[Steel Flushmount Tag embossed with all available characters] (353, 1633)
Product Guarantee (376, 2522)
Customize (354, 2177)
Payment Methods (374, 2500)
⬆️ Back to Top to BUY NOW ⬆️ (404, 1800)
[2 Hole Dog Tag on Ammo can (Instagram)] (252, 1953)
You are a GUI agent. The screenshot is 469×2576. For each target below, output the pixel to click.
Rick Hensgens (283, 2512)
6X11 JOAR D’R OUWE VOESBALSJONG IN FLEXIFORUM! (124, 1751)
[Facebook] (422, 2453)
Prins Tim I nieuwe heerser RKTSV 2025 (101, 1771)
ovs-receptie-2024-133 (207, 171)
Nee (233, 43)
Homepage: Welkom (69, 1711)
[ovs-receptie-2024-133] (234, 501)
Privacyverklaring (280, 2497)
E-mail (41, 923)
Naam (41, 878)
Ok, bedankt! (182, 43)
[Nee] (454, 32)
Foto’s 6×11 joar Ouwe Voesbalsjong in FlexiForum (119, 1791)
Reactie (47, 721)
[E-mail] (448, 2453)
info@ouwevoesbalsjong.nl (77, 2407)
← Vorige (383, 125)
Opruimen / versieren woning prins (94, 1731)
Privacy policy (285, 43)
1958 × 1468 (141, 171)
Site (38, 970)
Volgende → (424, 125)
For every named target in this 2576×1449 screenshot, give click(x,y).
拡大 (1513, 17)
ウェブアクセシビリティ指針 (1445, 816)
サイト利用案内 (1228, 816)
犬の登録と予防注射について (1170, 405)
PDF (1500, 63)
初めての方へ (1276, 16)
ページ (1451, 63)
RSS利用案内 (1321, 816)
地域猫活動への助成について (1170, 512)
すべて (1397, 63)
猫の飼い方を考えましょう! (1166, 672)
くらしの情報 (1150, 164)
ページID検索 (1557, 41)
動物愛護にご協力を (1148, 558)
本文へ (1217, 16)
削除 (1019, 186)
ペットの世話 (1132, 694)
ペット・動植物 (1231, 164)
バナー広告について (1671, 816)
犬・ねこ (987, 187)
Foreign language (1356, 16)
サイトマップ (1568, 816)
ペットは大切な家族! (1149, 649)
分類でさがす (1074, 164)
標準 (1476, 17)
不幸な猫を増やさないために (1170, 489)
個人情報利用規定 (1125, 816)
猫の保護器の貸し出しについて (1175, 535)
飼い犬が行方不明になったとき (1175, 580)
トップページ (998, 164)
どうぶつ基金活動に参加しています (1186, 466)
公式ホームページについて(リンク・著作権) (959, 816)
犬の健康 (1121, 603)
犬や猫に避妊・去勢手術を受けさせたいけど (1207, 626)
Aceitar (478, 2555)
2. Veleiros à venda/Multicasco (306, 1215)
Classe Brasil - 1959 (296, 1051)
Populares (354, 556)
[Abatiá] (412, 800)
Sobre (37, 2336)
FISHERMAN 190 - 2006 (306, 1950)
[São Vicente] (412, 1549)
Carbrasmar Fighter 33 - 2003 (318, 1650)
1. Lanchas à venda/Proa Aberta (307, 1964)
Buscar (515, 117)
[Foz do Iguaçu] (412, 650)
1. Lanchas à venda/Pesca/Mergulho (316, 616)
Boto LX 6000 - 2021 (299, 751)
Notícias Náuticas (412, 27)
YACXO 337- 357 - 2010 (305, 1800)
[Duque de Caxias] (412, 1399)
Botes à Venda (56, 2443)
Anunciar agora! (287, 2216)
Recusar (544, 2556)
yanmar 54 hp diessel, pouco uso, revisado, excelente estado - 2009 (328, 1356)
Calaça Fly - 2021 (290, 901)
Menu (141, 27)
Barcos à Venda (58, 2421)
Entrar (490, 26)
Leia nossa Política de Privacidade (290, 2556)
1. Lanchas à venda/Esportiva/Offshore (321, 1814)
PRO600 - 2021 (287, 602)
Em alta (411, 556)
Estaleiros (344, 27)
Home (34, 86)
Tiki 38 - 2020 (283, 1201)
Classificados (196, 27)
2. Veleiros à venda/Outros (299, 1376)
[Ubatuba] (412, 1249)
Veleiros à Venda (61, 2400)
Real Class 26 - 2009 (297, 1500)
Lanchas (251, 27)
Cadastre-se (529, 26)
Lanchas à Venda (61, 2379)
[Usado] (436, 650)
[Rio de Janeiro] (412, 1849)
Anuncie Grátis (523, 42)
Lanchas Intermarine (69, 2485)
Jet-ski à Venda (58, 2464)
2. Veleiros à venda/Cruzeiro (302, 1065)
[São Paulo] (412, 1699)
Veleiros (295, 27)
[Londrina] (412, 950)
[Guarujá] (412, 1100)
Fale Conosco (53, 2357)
——
Please state how many lines of the records hold the word "Veleiros", and write nothing but that number.

Task output: 5